11932 Rosethorn Dr.
Austin, Texas 78758

Education Ph.D., Computer Engineering
  Advisor: Prof. Yale Patt
  Research Interests: Chip-multiprocessor architectures, parallel programming, compiler-hardware interactions, and memory system design.
  The University of Texas at Austin
Master of Science, Computer Engineering, December 2005
  The University of Texas at Austin                            GPA: 3.90/ 4.00
  Bachelor of Science, Electrical Engineering with Highest Honors, May 2003
  The University of Texas at Austin                            GPA: 3.97/ 4.00

Industry Experience

Summer 2008 Graduate Intern Technical, Intel Corporation, Austin, TX
Manager: Doug Carmean, Mentor: Eric Sprangle
  • Researched techniques to improve load-balancing in multi-threaded applications.
  • Ported simulation infrastructure to the Amazon Elastic Compute Cloud.

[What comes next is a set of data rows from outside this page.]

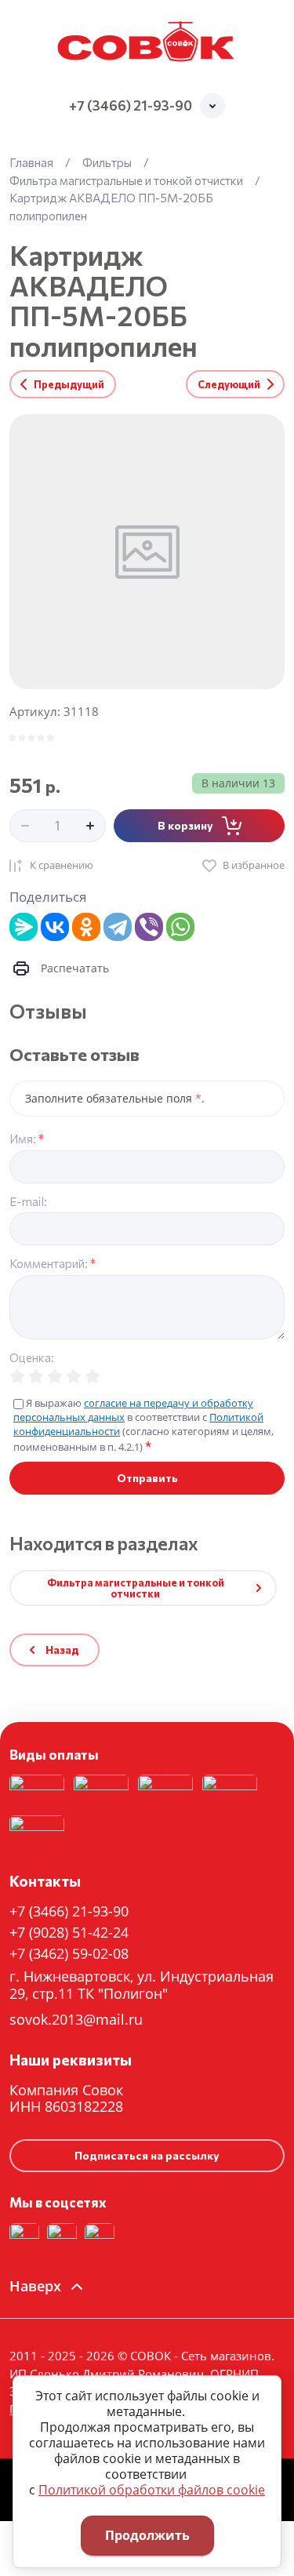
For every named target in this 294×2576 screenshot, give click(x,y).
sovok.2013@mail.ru (76, 2019)
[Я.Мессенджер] (23, 927)
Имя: (26, 1139)
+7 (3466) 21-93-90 (130, 105)
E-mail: (28, 1201)
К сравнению (61, 865)
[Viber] (149, 927)
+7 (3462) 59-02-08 (69, 1953)
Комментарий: (52, 1263)
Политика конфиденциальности (118, 1676)
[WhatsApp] (180, 927)
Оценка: (31, 1357)
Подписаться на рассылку (147, 2155)
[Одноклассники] (86, 927)
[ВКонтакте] (55, 927)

Summer 2007 Graduate Intern Technical, Intel Corporation, Austin, TX
Manager: Doug Carmean, Mentor: Eric Sprangle
  • Investigated software techniques to reduce data synchronization in irregular applications.
  • Studied hardware techniques to reduce the impact of critical sections on performance.
  • Developed a distributed job scheduler for Windows XP compute clusters.
Summer 2006 Graduate Intern Technical, Intel Corporation, Austin, TX
Manager: Doug Carmean, Mentor: Eric Sprangle
  • Parallelized applications to evaluate the trade-off between hardware-efficiency and software-efficiency.
  • Implemented directory-based cache coherence in the existing CMP simulator.
  • Automated the process to benchmark graphics processors.
Summer 2005 Engineering Coop, Advanced Micro Devices, Austin, TX
Manager: Ben Sanders, Mentor: Kevin Lepak
  • Proposed a scheduling policy to reduce cache warm-up effects in TPC-C.
  • Studied memory interference experienced by concurrently running transactions.
  • Added improved checkpointing support for JAVA benchmarks.

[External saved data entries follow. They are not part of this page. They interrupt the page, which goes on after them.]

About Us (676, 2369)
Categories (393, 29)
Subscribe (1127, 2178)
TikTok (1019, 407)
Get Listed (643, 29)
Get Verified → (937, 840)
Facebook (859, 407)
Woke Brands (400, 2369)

Summer 2004 Engineering Coop, Advanced Micro Devices, Austin, TX
Manager: Ben Sanders, Mentor: Kevin Lepak
  • Developed tools to identify instructions from each transaction in TPC-C.
  • Analyzed instruction and data footprint of each transaction type.
  • Ported a suite of multithreaded benchmarks in the simulation environment.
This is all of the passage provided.